Dataset extract:
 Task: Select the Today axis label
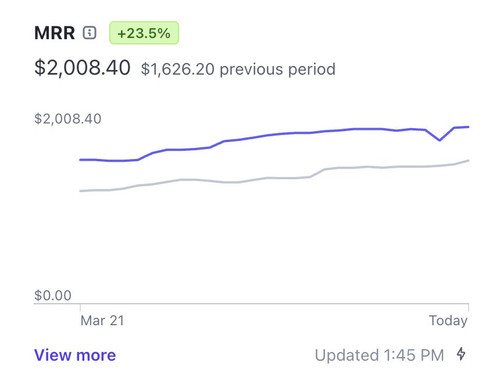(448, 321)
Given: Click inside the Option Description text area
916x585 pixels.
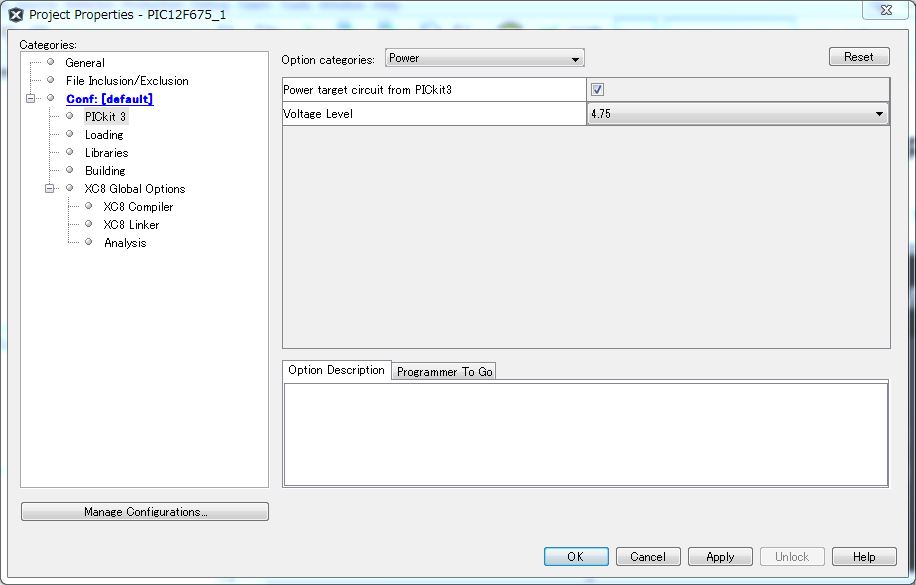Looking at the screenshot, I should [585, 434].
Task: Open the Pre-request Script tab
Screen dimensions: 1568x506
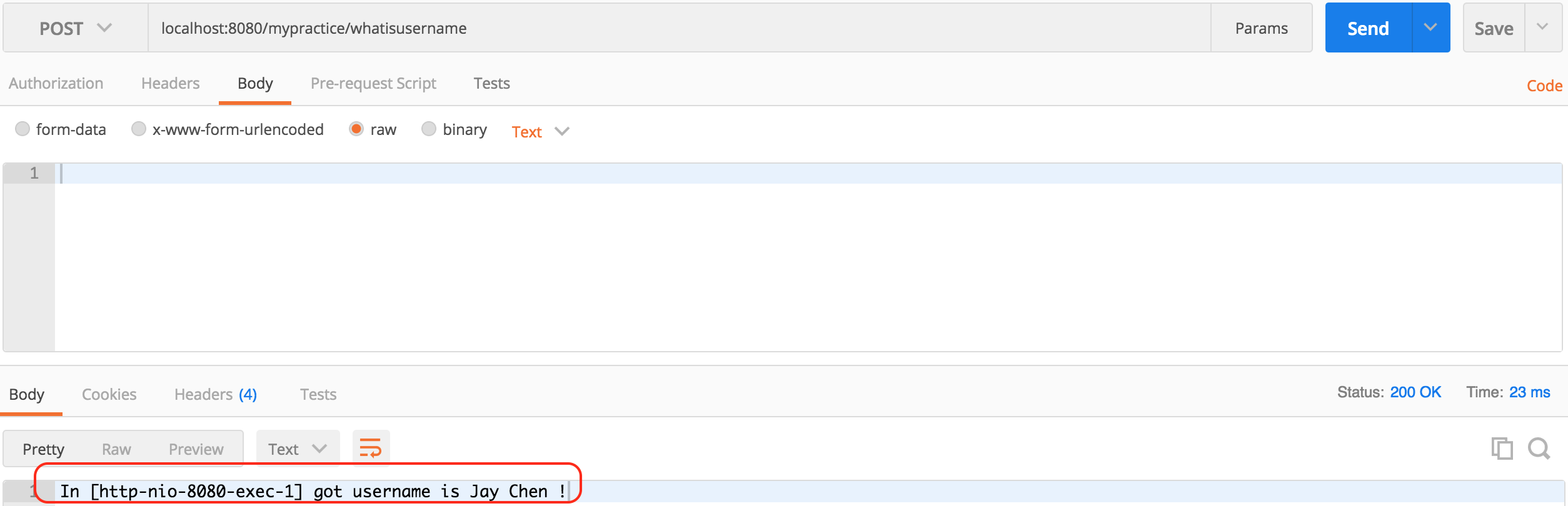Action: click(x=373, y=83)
---
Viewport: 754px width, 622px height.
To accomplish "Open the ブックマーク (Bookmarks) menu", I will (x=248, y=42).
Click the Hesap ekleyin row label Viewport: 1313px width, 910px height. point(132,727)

Problem description: Repeat, exactly as they stand above, the lines from the line with "Viewport: 754px width, 622px height." to the line with "Click the Hesap", both lines included.

Task result:
Viewport: 754px width, 622px height.
To accomplish "Open the ブックマーク (Bookmarks) menu", I will (x=248, y=42).
Click the Hesap ekleyin row label Viewport: 1313px width, 910px height. point(132,727)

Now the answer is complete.